**The data**:
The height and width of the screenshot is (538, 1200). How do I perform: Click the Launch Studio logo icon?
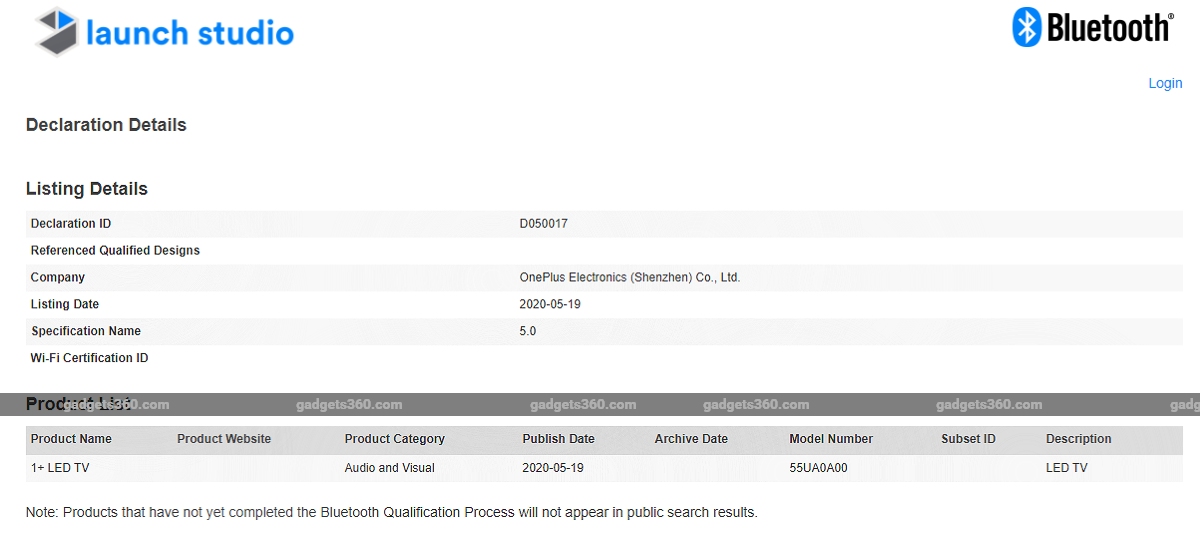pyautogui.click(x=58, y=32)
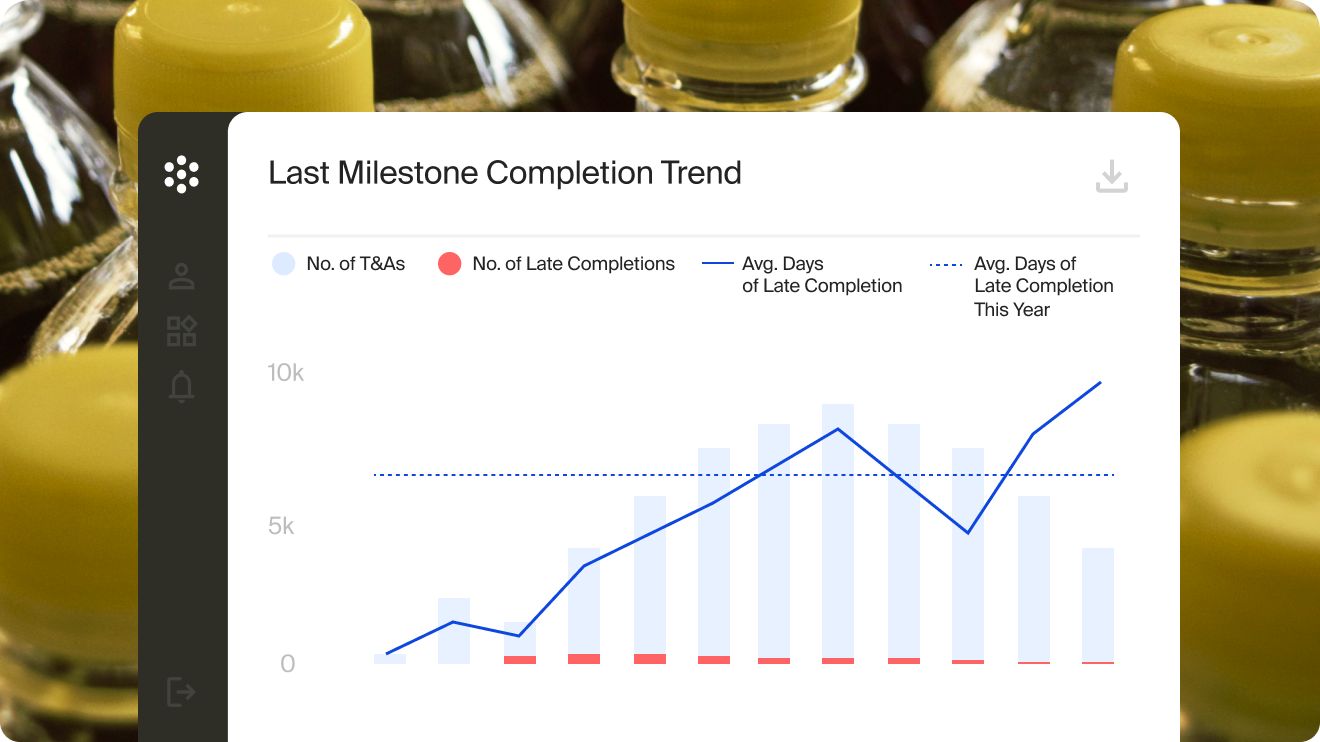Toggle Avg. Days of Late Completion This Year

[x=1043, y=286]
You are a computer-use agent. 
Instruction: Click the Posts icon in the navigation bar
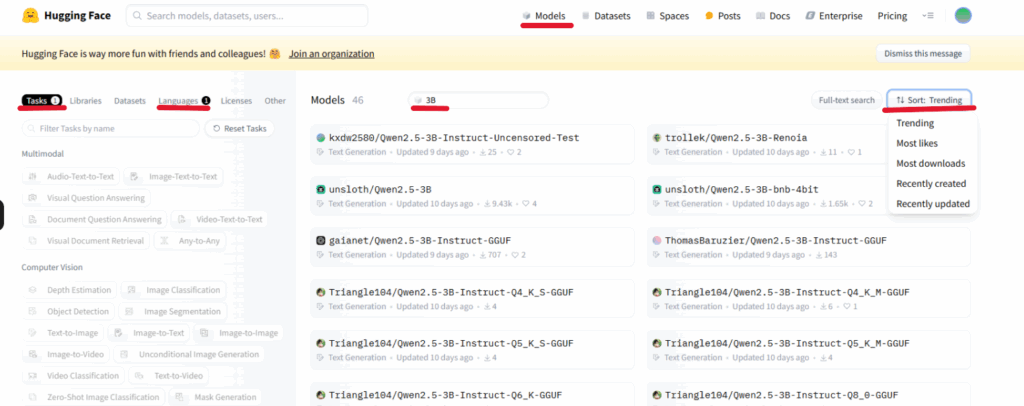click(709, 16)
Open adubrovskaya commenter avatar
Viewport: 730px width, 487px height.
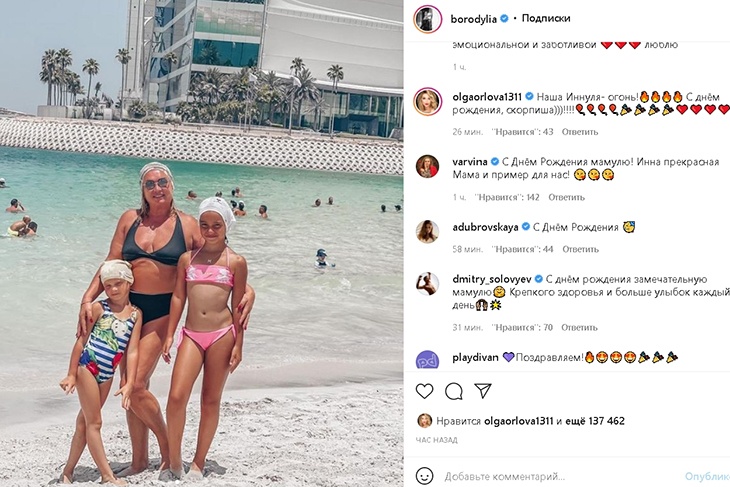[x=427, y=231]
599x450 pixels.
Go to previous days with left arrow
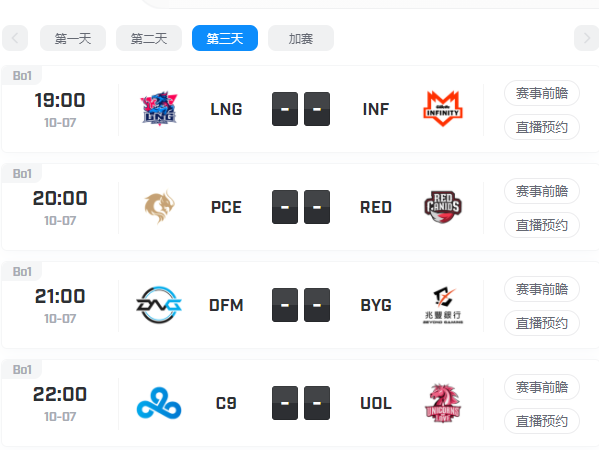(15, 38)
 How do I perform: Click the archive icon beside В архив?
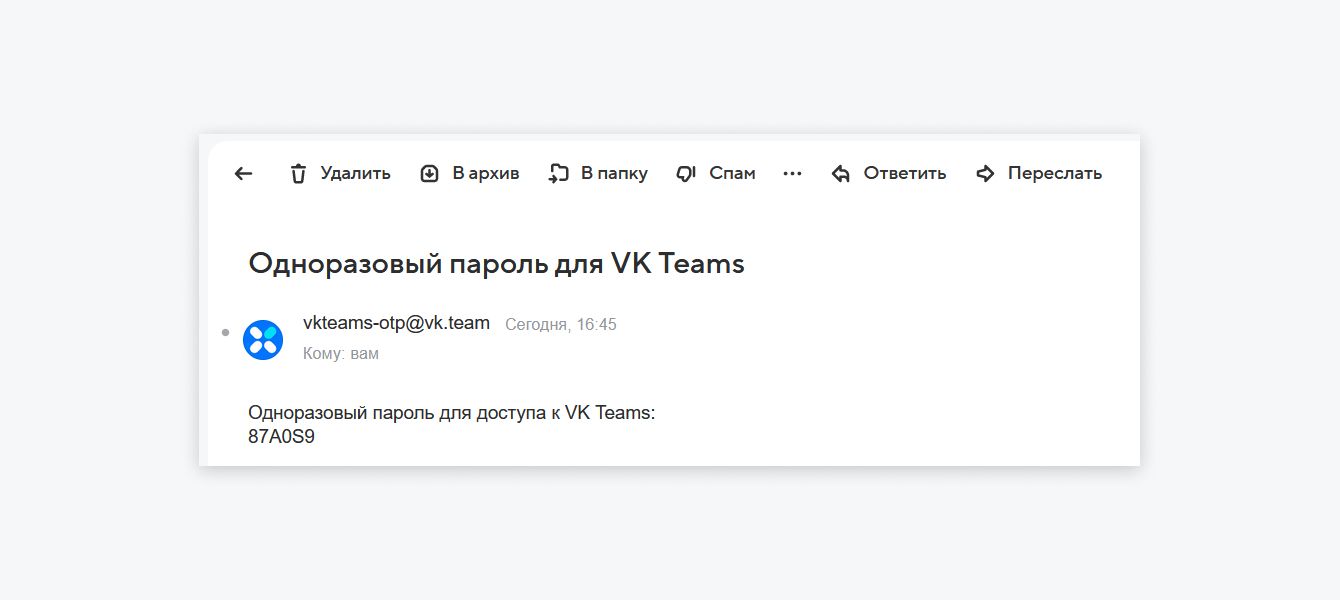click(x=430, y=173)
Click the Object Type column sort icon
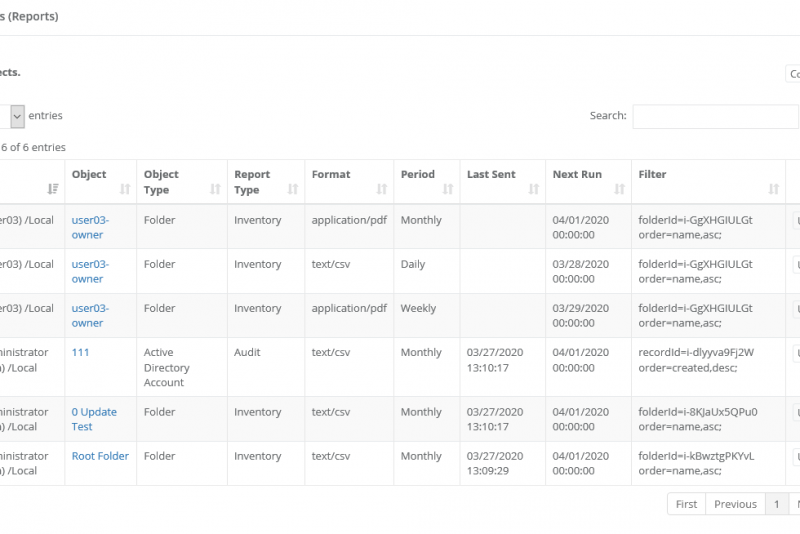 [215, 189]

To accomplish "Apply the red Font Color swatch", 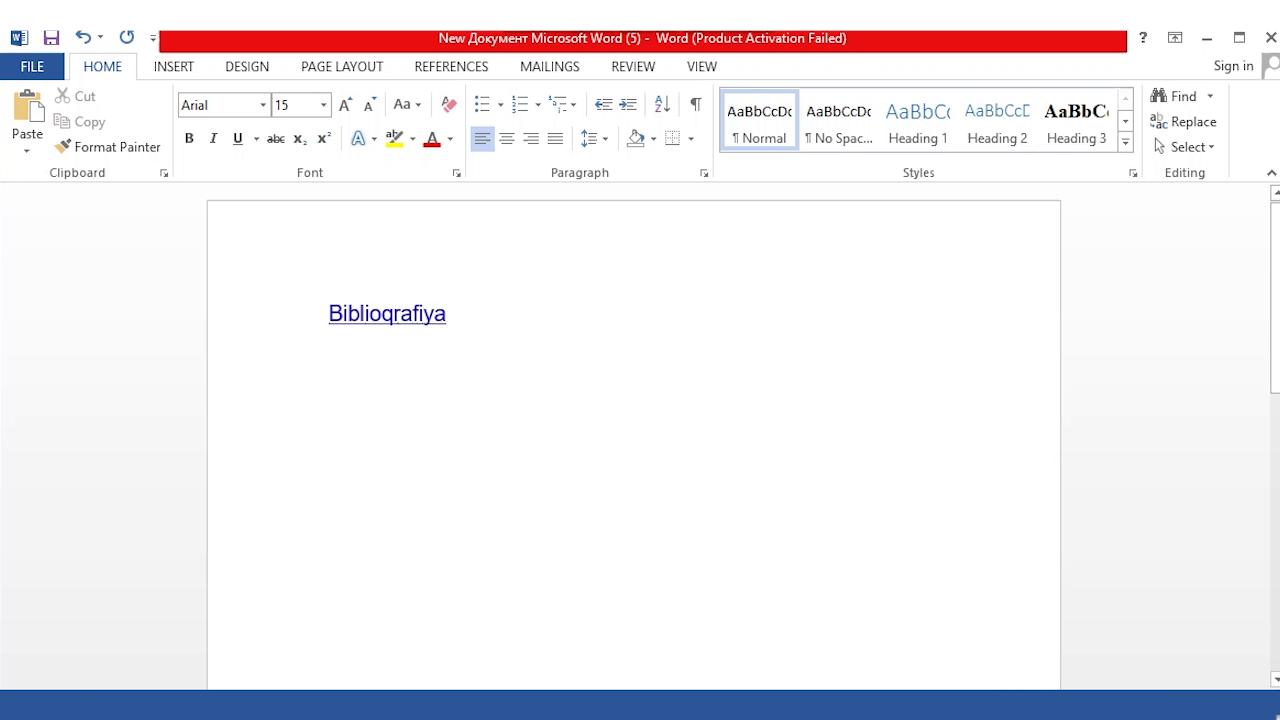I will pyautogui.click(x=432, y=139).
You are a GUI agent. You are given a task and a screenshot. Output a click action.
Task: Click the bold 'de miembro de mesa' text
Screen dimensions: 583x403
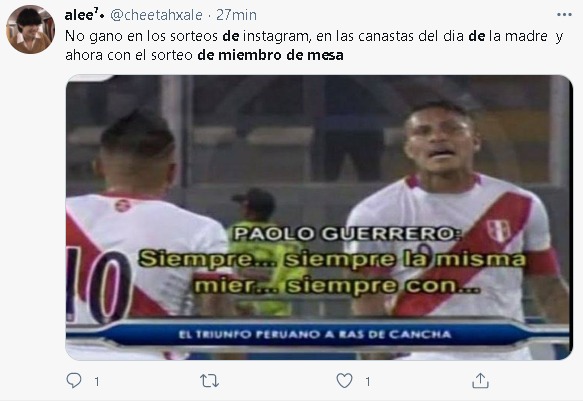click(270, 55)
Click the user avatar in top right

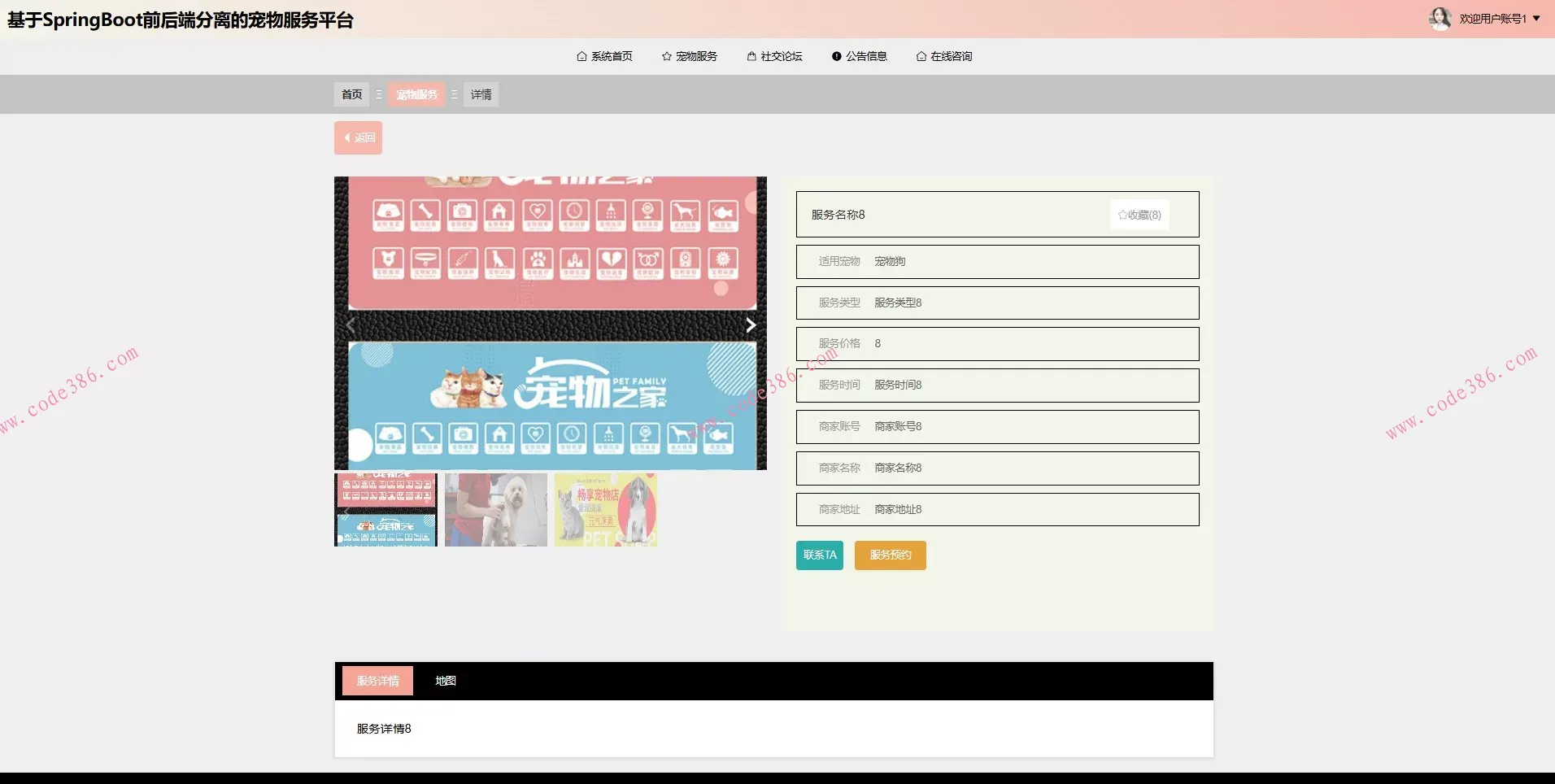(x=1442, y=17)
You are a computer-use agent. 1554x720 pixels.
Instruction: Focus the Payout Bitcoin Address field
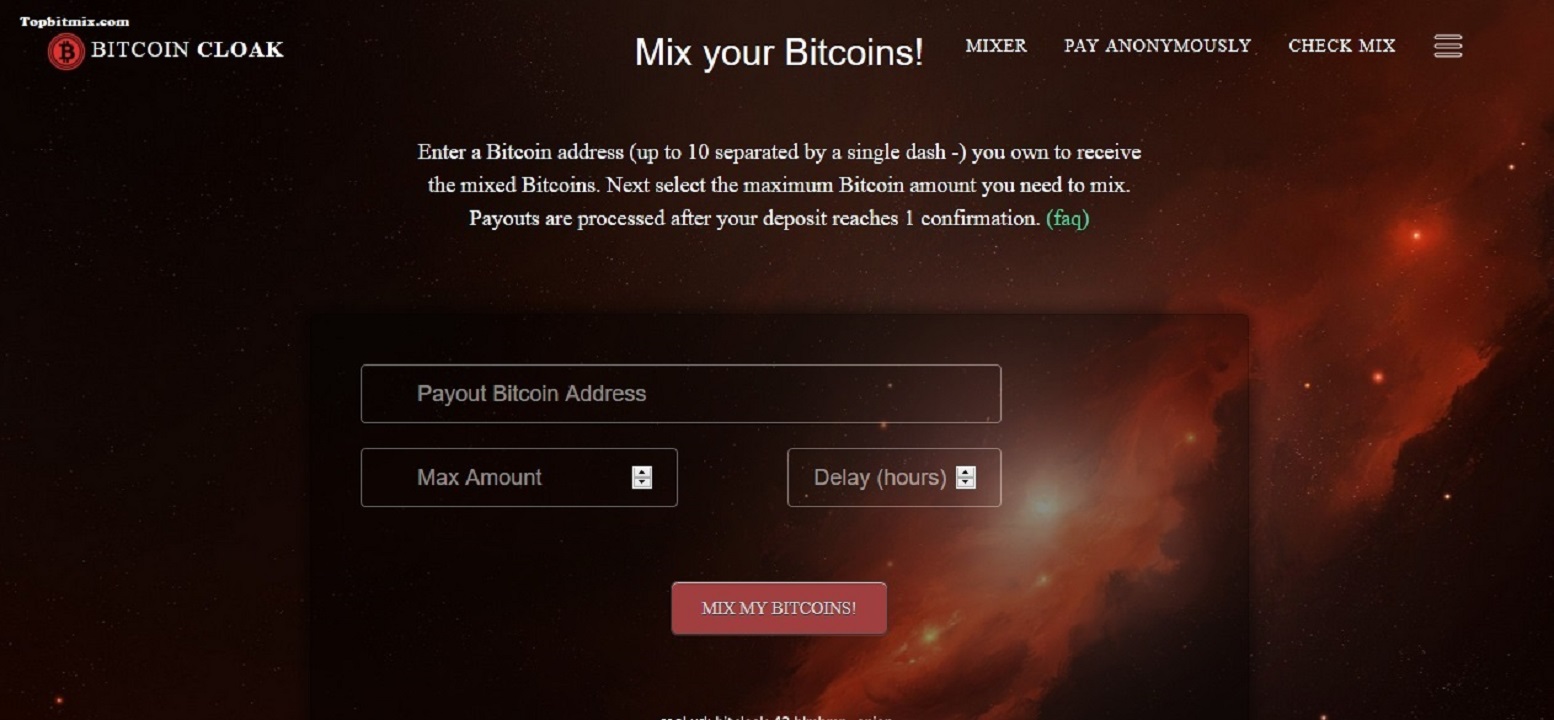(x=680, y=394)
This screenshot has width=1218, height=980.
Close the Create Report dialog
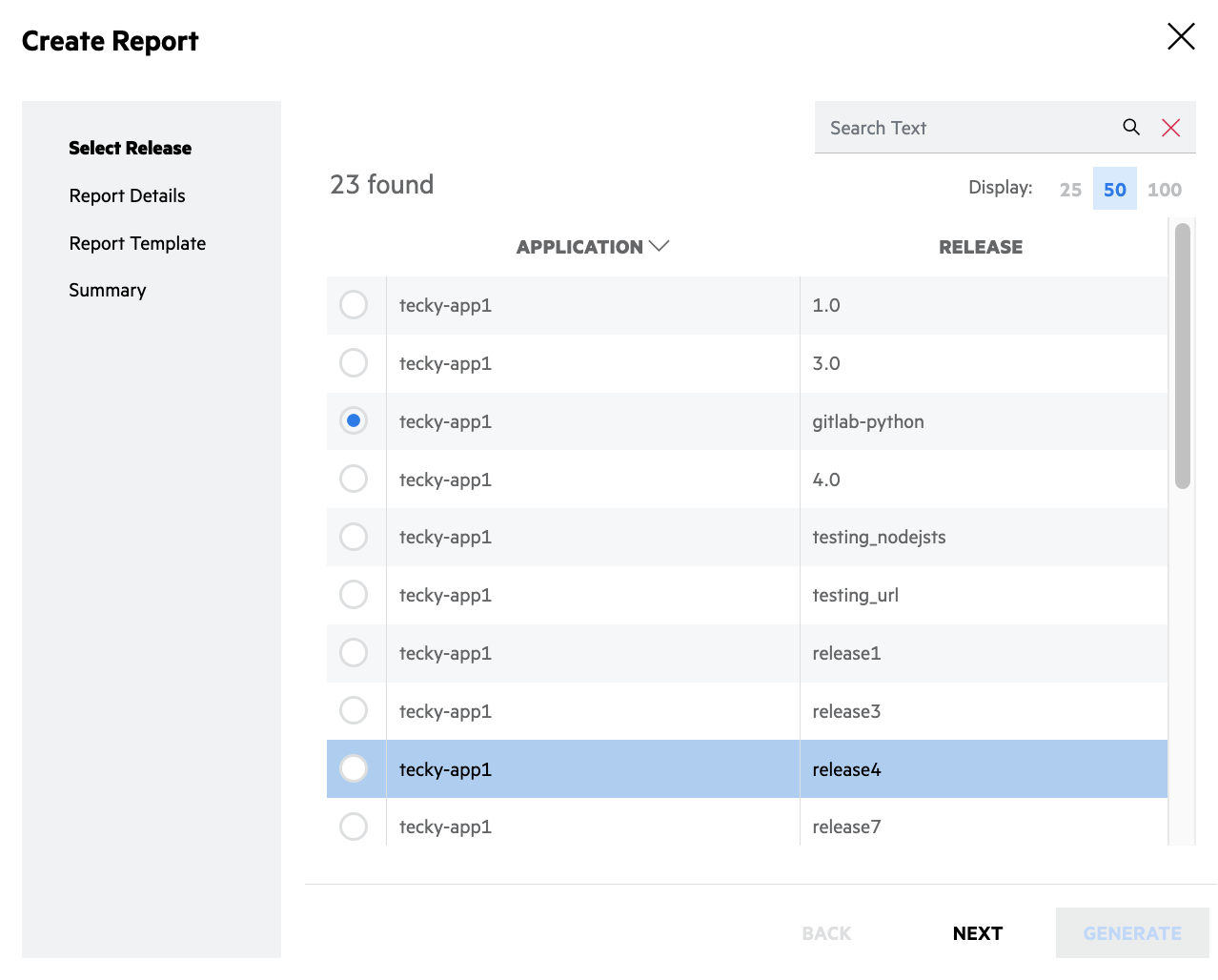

**Required task**: Copy the lines of the records exactly, from the line containing "This screenshot has width=1218, height=980." through the end of the records, both included. Leave out the pictures.

**Task output**:
This screenshot has width=1218, height=980.
Close the Create Report dialog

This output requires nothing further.